Set in London, the movie looks at two couples, each at different stages of their lives. The story begins with Alfie (Anthony Hopkins, surprisingly good considering his recent body of work), an older man who's left his wife, Helena (Gemma Jones), in an attempt to recapture his youth. Alfie has bought himself two hot rods, one on wheels and one on stilettos (Lucy Punch), and Helena spends her time blubbering to a psychic (Pauline Collins) who provides the easily convinced woman with everything she wants to hear, including premonitions of the tall dark stranger in the movie's title.
Alfie and Helena's daughter, Sally (Naomi Watts), is having her own marriage problems with Roy (Josh Brolin), a writer whose initial minor success turned out to be a flash in the pan. They have to rely on Helena for rent money, which makes it difficult to tell her to buzz off when she's hanging around going on about her future. Meanwhile Sally develops a crush on her boss (Antonio Banderas) and Roy begins staring out the window at the sexy guitar-strumming neighbor (Freida Pinto) across the street. They may sound like the usual suspects in an Allen movie, but while it's always obvious who wrote the material, none of these folks gets off nearly as easily as those in recent, gentler Allen films.
His movies have frequently, of course, taken on the humorous intersection of human frailty and dumb luck. Good things happen to bad people in Allen movies, just as the opposite is true. There's something slightly different going on in “Stranger,” though, which seems constructed to show not just how unfair life can be, but how unsympathetic, how capricious. There's no Hollywood ending here, the title of another Allen movie.
Nowhere is this better illustrated than the plight of Brolin's writer, an inverse of the bullishly ambitious ex-president that Brolin delivered for Oliver Stone a few years ago. The character's decision, after his initial efforts fail, to cheat, at first brings great success. But it's not long before the life pulls out the rug, just as it does to most everyone. Roy, Alfie, Sally — they all get everything they wanted. Then the guy in the coma wakes up (you have to see it). Allen's last movie was called “Whatever Works.” Here the title could be “Nothing Works.”

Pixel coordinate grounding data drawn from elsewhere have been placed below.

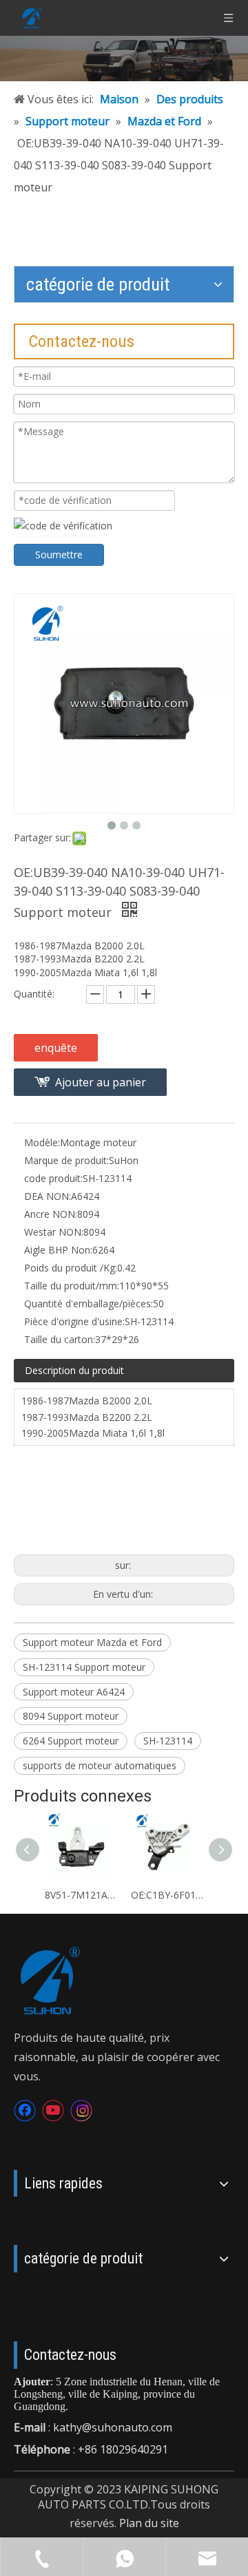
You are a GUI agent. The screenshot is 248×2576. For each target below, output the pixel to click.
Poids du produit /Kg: (70, 1267)
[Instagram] (81, 2111)
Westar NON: (53, 1231)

Except a belief in the occult, and this is the biggest punch line. Helena's visits with the psychic eventually lead to an unstoppable immersion in mysticism. It denies her daughter the precious loan she needs to start a new life, but lands Helena a new man (Roger Ashton-Griffiths), a goofy, portly, happy-go-lucky success who shares Helena's fondness for sAcances. While everyone else grimaces with misery, Helena and her doddering beau have tea on a lawn. The only people who get to be truly happy, the story seems to be saying, are those who are completely delusional.
“Stranger” is Allen's most successful personal expression in years, maybe decades. Yet as triumphant as the movie is in its sum, it can be difficult to take moment to moment, even for those accustomed to the more acerbic qualities of an Allen movie. The man is out for blood this time. Makes no difference who you are. (R) 98 min.